Federal Spending Projections Increase Over 2 Years

This chart compares federal spending projections using the Congressional Budget Office’s (CBO) Long-Term Budget Outlook from 2011 and 2009.

This chart compares federal spending projections using the Congressional Budget Office’s (CBO) Long-Term Budget Outlook from 2011 and 2009. Spending estimates in this chart account for net interest and total primary spending.

CBO’s alternative scenario is a more realistic picture than its baseline scenario. The alternative scenario considers the budgetary consequences of maintaining certain tax and spending policies that have recently been in effect. It accounts for the expiration of provisions like the Bush tax cuts, Medicare’s payment rates for physicians, and Alternative Minimum Tax (AMT) patch.

As the data show, 2011 federal spending is projected to grow at a far more increasing rate than the 2009 projection. The rates of growth in federal spending after 2050 differ drastically in the two budget projections; spending grows by about 80% between 2050 and 2085 in the 2009 projection, while spending between 2050 and 2085 is projected to grow at a 90% rate of increase.

By 2060, the CBO projected that federal spending would reach over 50 percent of GDP in their 2011 projection. On the other hand, CBO’s 2009 projections reach 50 percent three years later in 2063.
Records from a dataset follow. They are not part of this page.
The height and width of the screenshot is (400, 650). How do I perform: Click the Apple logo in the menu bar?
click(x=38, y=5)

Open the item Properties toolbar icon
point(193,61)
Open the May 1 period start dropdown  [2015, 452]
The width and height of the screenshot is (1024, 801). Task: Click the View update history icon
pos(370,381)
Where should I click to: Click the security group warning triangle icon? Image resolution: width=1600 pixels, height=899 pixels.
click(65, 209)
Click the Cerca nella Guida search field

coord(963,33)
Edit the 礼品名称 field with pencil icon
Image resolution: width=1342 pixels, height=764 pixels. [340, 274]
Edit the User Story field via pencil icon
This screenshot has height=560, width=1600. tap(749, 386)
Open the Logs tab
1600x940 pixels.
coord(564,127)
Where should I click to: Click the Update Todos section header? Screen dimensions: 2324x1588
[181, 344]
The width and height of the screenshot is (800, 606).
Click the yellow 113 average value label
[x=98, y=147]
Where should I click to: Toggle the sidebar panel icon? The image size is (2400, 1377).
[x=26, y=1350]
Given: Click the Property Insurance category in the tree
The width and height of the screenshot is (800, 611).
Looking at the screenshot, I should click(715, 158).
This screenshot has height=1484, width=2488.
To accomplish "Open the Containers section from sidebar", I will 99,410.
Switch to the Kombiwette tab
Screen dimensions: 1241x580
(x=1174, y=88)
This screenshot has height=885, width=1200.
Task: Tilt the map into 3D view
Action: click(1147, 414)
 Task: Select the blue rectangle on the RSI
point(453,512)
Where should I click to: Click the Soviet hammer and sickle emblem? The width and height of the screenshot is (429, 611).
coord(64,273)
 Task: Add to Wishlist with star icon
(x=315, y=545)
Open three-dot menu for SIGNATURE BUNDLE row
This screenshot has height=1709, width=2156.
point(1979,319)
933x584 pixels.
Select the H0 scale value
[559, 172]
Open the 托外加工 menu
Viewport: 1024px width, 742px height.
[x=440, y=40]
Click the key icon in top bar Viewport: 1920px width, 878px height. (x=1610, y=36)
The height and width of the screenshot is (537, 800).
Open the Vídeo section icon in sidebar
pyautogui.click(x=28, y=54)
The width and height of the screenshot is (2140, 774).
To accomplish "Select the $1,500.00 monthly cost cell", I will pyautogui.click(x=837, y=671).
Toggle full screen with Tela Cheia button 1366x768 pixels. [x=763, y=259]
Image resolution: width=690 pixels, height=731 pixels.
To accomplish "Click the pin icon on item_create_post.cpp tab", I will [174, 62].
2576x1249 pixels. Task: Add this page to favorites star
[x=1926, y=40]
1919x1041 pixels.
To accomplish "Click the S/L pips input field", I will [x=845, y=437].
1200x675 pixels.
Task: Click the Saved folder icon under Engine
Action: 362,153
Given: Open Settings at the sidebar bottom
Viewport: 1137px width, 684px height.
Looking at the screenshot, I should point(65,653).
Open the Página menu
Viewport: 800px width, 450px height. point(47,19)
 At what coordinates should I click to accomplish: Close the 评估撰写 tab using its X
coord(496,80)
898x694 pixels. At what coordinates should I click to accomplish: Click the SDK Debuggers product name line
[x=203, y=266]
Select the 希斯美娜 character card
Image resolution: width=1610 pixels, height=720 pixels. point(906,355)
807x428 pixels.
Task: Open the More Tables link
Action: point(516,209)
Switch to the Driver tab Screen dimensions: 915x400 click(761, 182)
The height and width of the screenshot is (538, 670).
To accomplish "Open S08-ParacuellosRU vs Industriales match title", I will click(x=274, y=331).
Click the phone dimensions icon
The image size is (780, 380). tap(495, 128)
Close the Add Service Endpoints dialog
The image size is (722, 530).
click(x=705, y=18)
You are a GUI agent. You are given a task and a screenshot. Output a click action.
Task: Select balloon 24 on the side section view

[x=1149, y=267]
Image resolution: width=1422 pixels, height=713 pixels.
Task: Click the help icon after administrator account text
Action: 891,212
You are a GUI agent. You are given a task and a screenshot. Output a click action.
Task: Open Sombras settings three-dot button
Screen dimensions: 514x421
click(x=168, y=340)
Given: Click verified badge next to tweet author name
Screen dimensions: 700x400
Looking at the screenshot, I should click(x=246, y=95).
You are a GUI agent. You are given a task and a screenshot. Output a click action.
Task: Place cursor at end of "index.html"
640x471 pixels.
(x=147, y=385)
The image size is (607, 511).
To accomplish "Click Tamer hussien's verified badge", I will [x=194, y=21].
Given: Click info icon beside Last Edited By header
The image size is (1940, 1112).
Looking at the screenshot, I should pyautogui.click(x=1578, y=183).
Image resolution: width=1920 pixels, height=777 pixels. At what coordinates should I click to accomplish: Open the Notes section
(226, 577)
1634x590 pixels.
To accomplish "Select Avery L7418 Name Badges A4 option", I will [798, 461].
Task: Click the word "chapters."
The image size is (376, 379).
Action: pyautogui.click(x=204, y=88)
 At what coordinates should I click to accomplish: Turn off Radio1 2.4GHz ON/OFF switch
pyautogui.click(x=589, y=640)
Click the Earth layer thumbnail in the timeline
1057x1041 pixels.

The projections of federal spending that CBO highlighted for the alternative fiscal scenario do not include the harmful effects of rising debt on economic growth and interest rates. If those effects were taken into account, projected spending would increase even more rapidly. As federal spending grows, budget deficits and increasing debt would reduce national savings, and further hinder economic growth.

As CBO correctly warns, “The explosive path of federal debt under the alternative fiscal scenario shows that the combination of policies that underlie that scenario cannot be continued for the next several decades.” It is no mystery that the fiscal outlook will worsen beyond the coming decade if we continue to turn a blind eye to fundamental tax reform and entitlement reform.